Рассказ этот продолжался не более трех минут, и Ульяна, не успев еще подняться с земли и стоя на коленях, закричала мужу:
— Тише! Молчи! Филипп, ой, Филипп, что ты делаешь! Молчи!
Но Филипп сказал уже все, и Павел вышел из избы.
Он не обошел кругом, чтобы через калитку войти в свой дворик, но переступил низкий плетень огорода и пошел по зеленым грядкам. Он был бледен, как полотно, глаза его горели. Гнев и ревность овладели им, терзая его сердце. Они почти лишали его рассудка. Шатаясь, как пьяный, он прошел через сени и с шумом растворил дверь в избу.
В избе перед печкой, в темной глубине которой тлели раскаленные уголья, стояла Франка. Она стояла согнувшись, прижимая руки к груди, и в кровавом свете огня лицо ее казалось красным, как кровь. Она отлично знала, что произошло в избе Козлюков; она видела в окно, как Павел входил к ним и как он вышел оттуда; ей было страшно и стыдно. Тот стыд, который она испытывала, когда после трехлетних скитаний возвратилась сюда, был ничем в сравнении с тем тяжелым стыдом, какой охватил ее теперь. Поэтому-то она так согнулась, и лицо ее было почти так же красно, как пылавший в печке огонь. Как только Павел остановился на пороге, она закричала, протянув к нему руки:
— Не верь ты им, Павел, не верь, это неправда!.. Они нарочно…
Первый раз в жизни она лгала и лгала не от страха, а от стыда; половину жизни отдала бы она за то, чтобы он поверил ее лжи. Но Павел приблизился к ней и, не говоря ни слова, схватил ее за плечи своими железными пальцами. Она пронзительно вскрикнула и упала на пол под ударами его кулака. Она вскрикнула несколько раз и вдруг почувствовала, что плечи ее свободны от железных тисков и что она осталась в избе одна.

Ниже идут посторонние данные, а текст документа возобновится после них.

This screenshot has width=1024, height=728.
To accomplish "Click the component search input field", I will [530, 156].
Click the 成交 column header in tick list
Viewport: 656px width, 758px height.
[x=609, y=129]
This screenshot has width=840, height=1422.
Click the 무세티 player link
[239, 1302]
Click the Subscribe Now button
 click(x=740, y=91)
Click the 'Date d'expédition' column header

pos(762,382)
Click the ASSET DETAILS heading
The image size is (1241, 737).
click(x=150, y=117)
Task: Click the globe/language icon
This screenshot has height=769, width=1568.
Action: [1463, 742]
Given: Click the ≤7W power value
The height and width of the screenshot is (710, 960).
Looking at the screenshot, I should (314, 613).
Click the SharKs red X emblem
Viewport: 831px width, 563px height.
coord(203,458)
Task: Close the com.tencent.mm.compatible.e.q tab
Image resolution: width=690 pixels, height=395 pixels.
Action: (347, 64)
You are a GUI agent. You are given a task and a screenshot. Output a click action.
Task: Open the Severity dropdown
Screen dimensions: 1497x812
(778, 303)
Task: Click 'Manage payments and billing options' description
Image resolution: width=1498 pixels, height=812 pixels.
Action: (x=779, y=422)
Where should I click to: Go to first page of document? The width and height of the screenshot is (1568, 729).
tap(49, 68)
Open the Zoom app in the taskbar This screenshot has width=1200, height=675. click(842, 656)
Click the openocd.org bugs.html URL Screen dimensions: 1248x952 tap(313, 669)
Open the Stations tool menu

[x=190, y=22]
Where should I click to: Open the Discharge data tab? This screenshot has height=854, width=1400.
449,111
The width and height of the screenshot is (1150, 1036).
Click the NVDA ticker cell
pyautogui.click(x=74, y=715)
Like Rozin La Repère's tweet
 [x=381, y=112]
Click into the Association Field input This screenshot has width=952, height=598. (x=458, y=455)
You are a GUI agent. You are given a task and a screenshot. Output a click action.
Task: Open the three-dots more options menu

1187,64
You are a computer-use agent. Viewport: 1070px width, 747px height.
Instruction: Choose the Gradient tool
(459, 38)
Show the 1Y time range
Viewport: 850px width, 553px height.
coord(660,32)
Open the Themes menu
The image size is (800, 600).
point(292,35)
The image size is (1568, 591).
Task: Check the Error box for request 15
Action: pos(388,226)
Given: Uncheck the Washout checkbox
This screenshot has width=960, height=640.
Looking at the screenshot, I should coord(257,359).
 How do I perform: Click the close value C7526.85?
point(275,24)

Шатаясь, с каплями пота на лбу, Павел вышел из избы, обошел ее вокруг, прижался лбом к задней стене ее у самого склона горы и заплакал. Ярость, гнев и ревность, которые там, в мрачной избе, заставили его поднять руку на эту женщину, распростертую на земле, теперь ослабели и растаяли в великой, разрывающей его грудь жалости к себе, к ней и к тому человечному, доброму, святому делу спасения, которое он начинал уже два раза и которое опять обратилось в ничто. Заломив руки, прижав лоб к шероховатой стене, он рыдал, отрывисто шепча сквозь слезы:
— Нет уж, видно, для нее ни спасения, ни искупления! Нет уже для меня счастливой доли на свете! Боже мой всемогущий! Боже мой милосердный! Что мне теперь делать?!
Через час после этого его челнок плыл по реке, подобно маленькой черной точке на ее стальной поверхности; на небе загорелись золотые звезды, а серебряная струя бежала позади челнока и шептала свою вечную, однообразную, жемчужную песню. Всю ночь Павел провел на реке, а может быть, на каком-нибудь уединенном берегу, где-нибудь под старой вербой или дрожащей осиной.